Yesterday the Mayne Pharma Group Ltd (ASX: MYX) share price tumbled lower again, leaving it hovering just half a cent above its 52-week low of 94 cents.
This now means the pharmaceutical company's shares have lost over half of their value since this time last year.
Is it time to pick up shares?
At this stage I think the prudent thing to do is to hold off an investment until Mayne Pharma reports its full-year results on August 25.
Whilst the growing pharmaceutical company could prove to be absolute bargain buy, there is also a danger it could be a value trap.
I believe a lot will ultimately depend on what impact President Trump has on the pharmaceutical industry in the future.
Although he has been quiet on the subject in recent months, Trump's Food and Drug Administration commissioner Scott Gottlieb hasn't been.

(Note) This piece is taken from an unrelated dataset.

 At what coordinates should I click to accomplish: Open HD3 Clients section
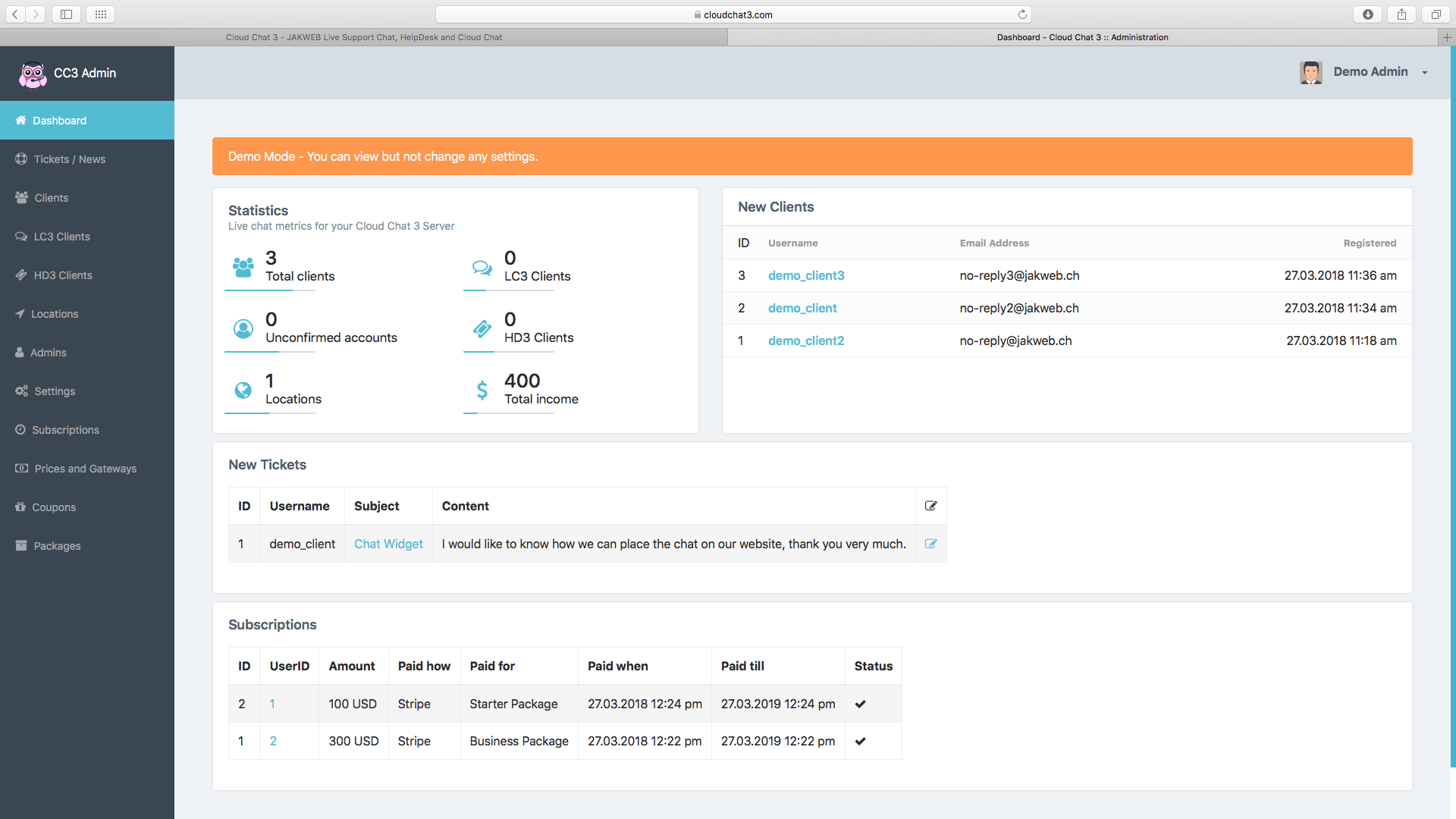[62, 275]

Mr Gottlieb told Bloomberg in May that the FDA will change the generic-drug approval process with a focus on lowering prices.
This is especially troubling for Mayne Pharma as last year it spent $890 million to acquire a portfolio of generic drugs from Teva Pharmaceutical Industries and Allergan Plc.
The danger now is that the company may not be able to command the kind of prices for these generic drugs that it had previously modelled, potentially meaning the company significantly overpaid for the acquisition.
What now?
In light of this, I would suggest investors hold off an investment and wait until the company updates the market in August.
In the meantime, investors looking for exposure to the industry may want to consider looking at CSL Limited (ASX: CSL) or Nanosonics Ltd (ASX: NAN) instead.